Gabi Zimmer weiter: „Statt mehr europäischer Einigung und Mitsprache droht nun die britische Regierung mit EU-Austritt und die Tagespresse beschäftigt sich seit Wochen nur noch mit der Frage, wer in der EU auf den besten Plätzen sitzt. Die Auseinandersetzung um Jean-Claude Juncker hat weder eine Diskussion über alternative EU-Politik eröffnet, noch die EU-Institutionen den Bürgerinnen und Bürger näher gebracht.”

“Als Linke bleiben wir dabei: Der künftige Kommissionspräsident muss die unsozialen Kürzungsdiktate, die autoritäre Troikapolitik und die TTIP-Verhandlungen sofort beenden und die Weichen für eine sozial und ökologisch nachhaltige Entwicklung stellen.
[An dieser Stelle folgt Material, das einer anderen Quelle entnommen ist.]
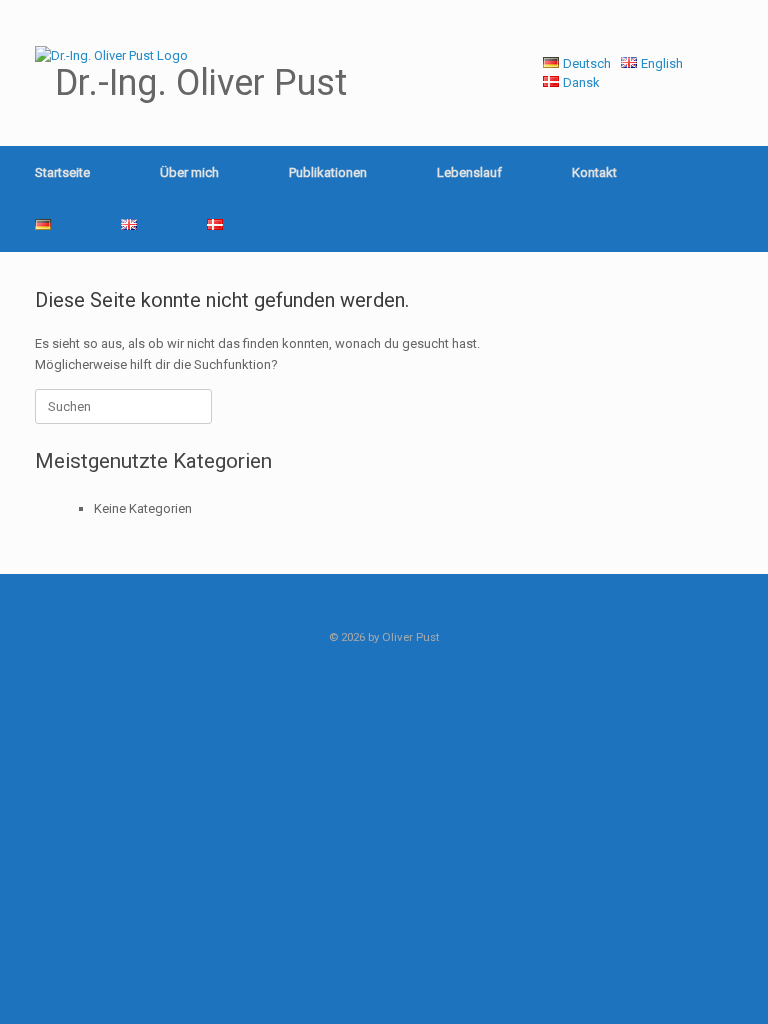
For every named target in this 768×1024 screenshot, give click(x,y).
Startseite (62, 172)
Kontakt (594, 172)
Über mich (189, 172)
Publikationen (328, 172)
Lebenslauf (469, 172)
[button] (738, 199)
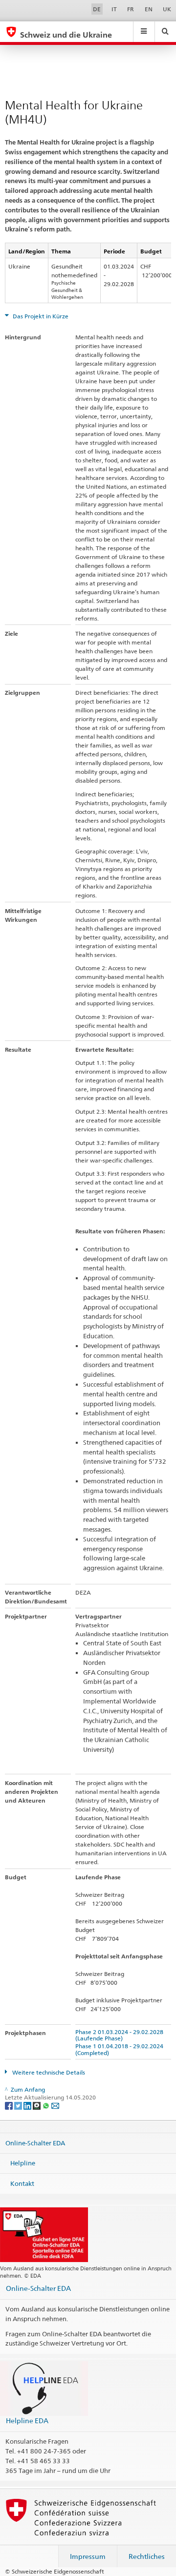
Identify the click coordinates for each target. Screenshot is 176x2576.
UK (167, 9)
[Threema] (37, 2105)
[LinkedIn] (28, 2105)
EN (149, 9)
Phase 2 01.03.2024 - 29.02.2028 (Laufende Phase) (120, 2035)
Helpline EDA (27, 2420)
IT (114, 9)
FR (130, 9)
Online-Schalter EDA (35, 2142)
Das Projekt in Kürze (39, 316)
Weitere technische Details (48, 2072)
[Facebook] (9, 2105)
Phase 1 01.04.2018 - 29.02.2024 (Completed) (120, 2049)
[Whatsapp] (46, 2105)
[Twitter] (18, 2105)
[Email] (55, 2105)
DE (97, 9)
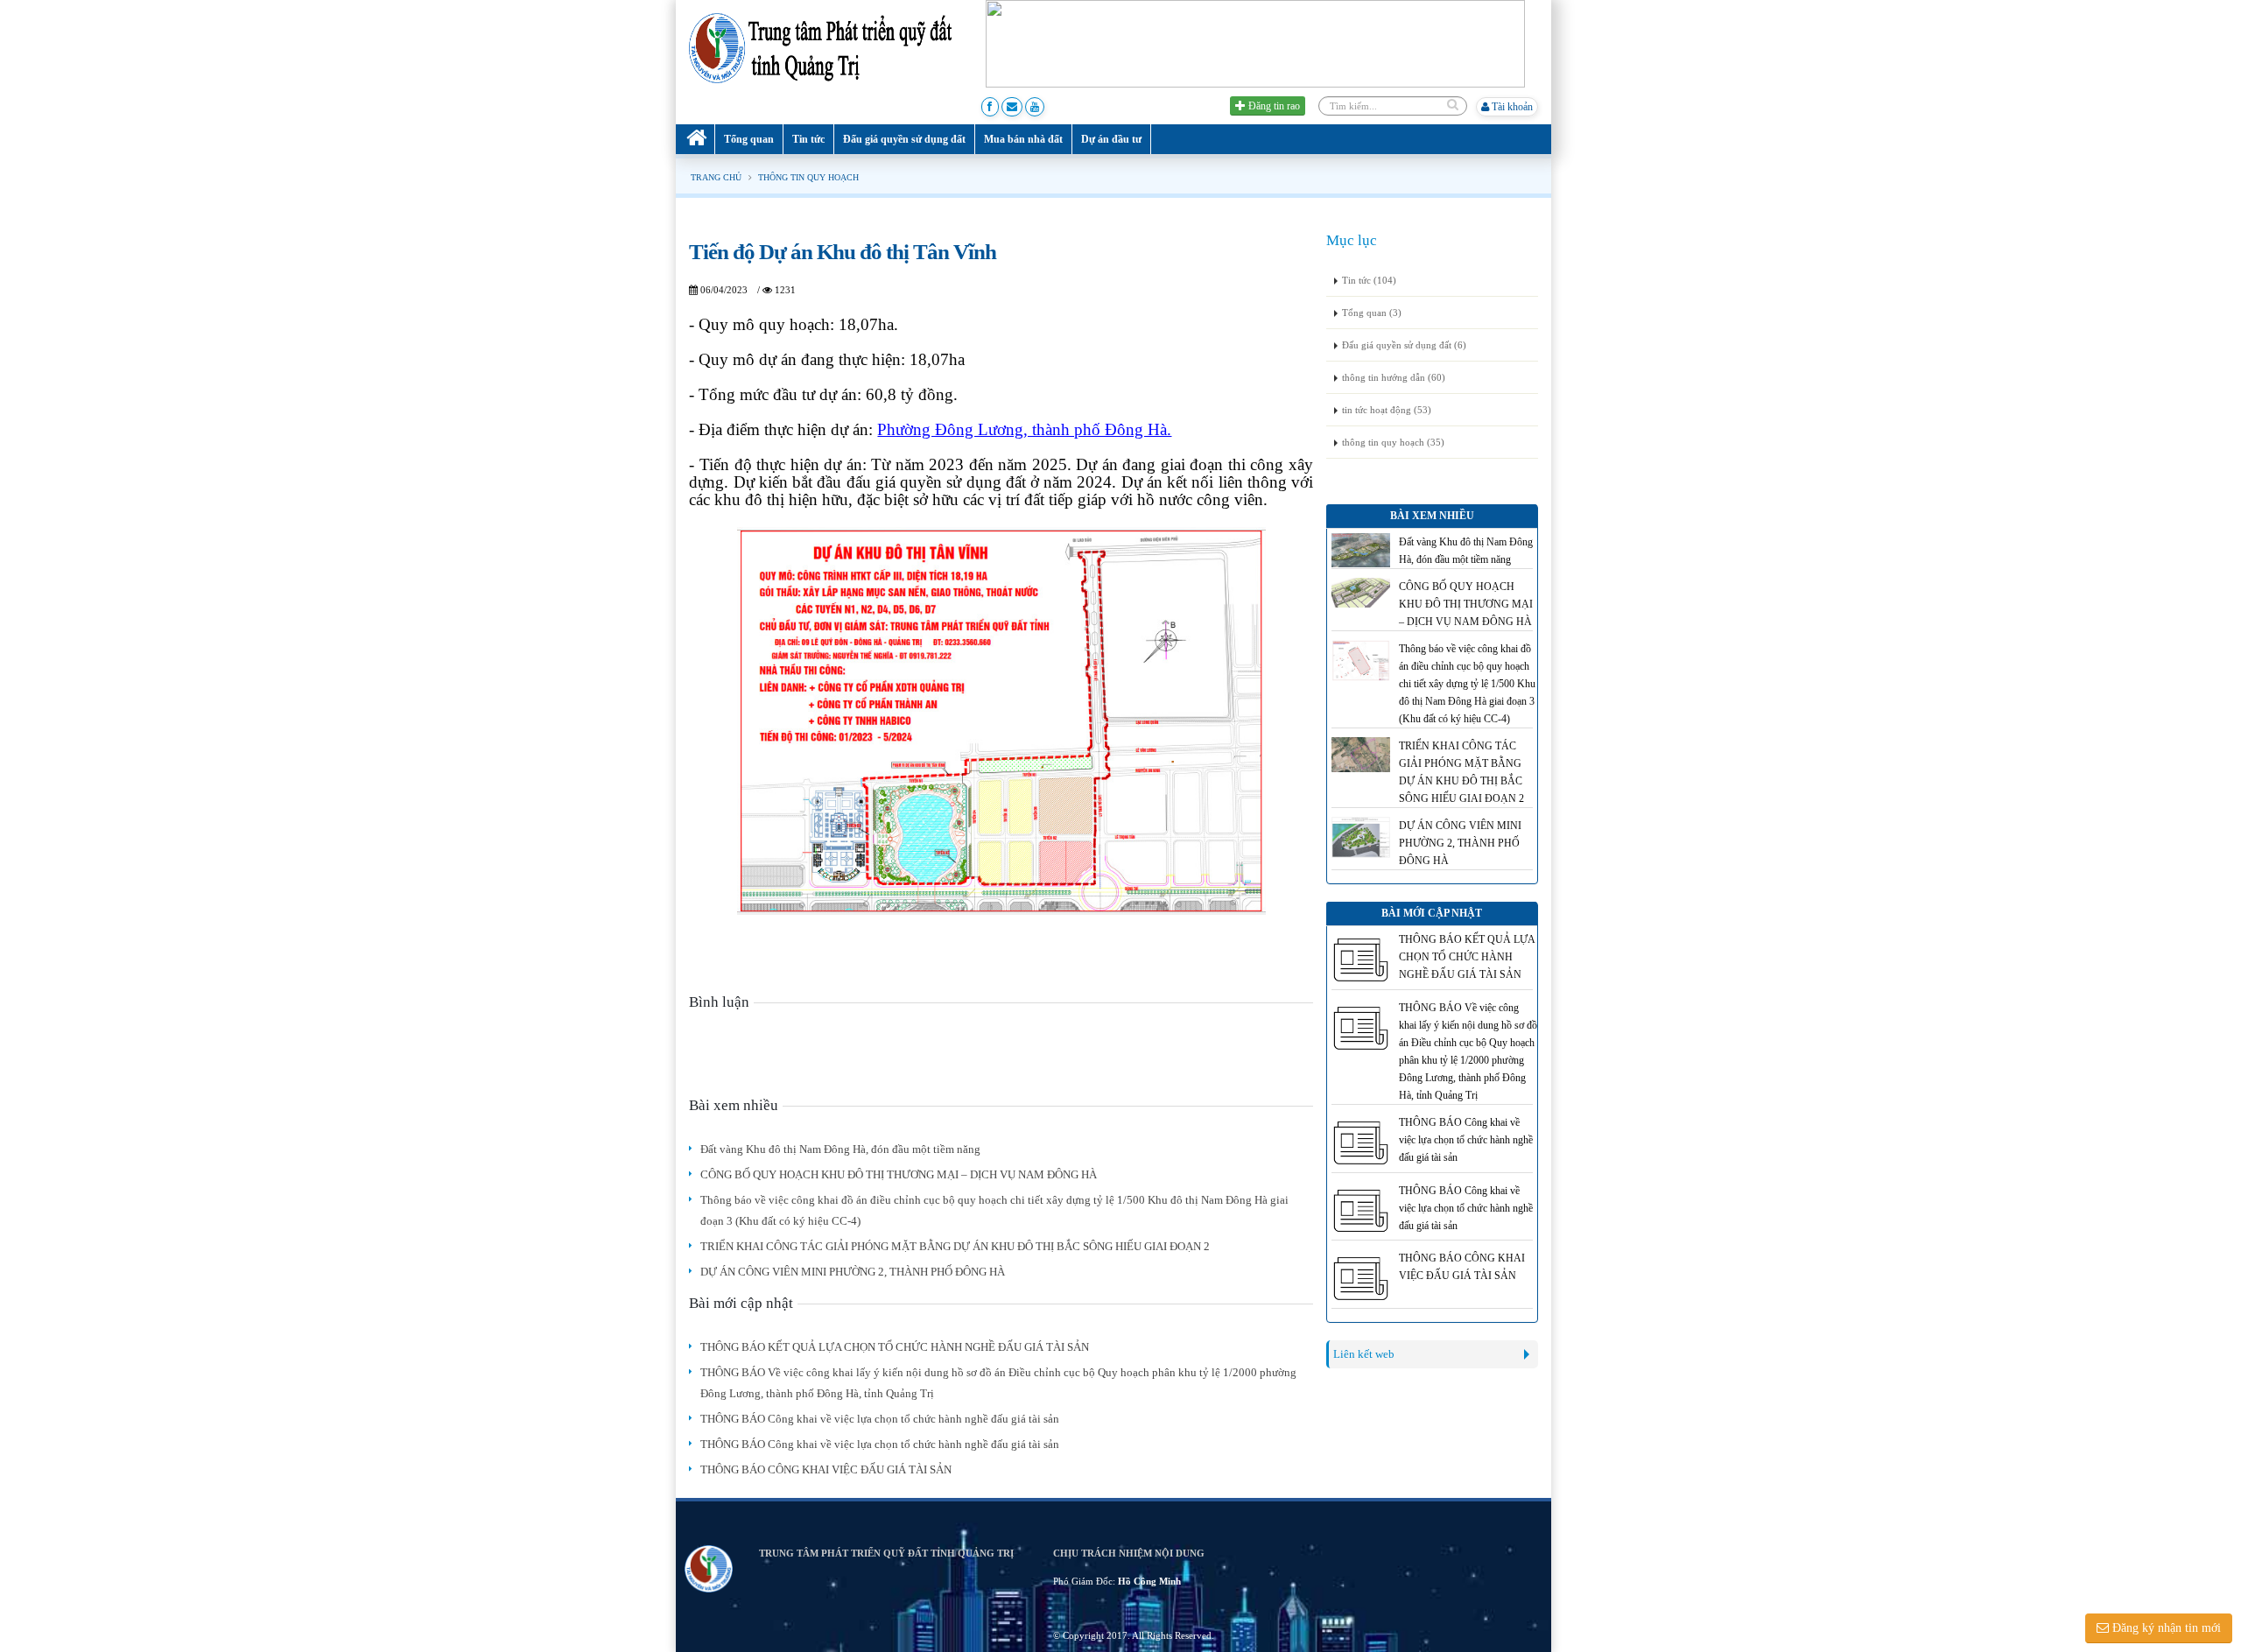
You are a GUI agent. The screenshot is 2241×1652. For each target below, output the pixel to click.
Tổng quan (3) (1372, 312)
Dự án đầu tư (1111, 139)
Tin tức (808, 139)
Jean-Claude Juncker steht offensichtlich nicht für diese Veränderungen.”

“Für das Amt des Parlamentspräsidenten schlagen wir den 31-jährigen Pablo Iglesias, Journalist, Politologe und Vorsitzender der spanischen PODEMOS, vor. PODEMOS ist als neues Mitglied der Linksfraktion ein Symbol dafür, dass die Mehrheit der Menschen in Europa keine Kürzungsdiktate will, dass die alteingesessenen Parteien keine Glaubwürdigkeit mehr besitzen und dass die EU eine radikale Kehrtwende hin zu einer solidarischen, sozialen, nachhaltigen und demokratischen Union braucht. Mit Pablo Iglesias werden wir den Menschen eine Stimme geben, die sonst nicht gehört werden,“ so Zimmer abschließend.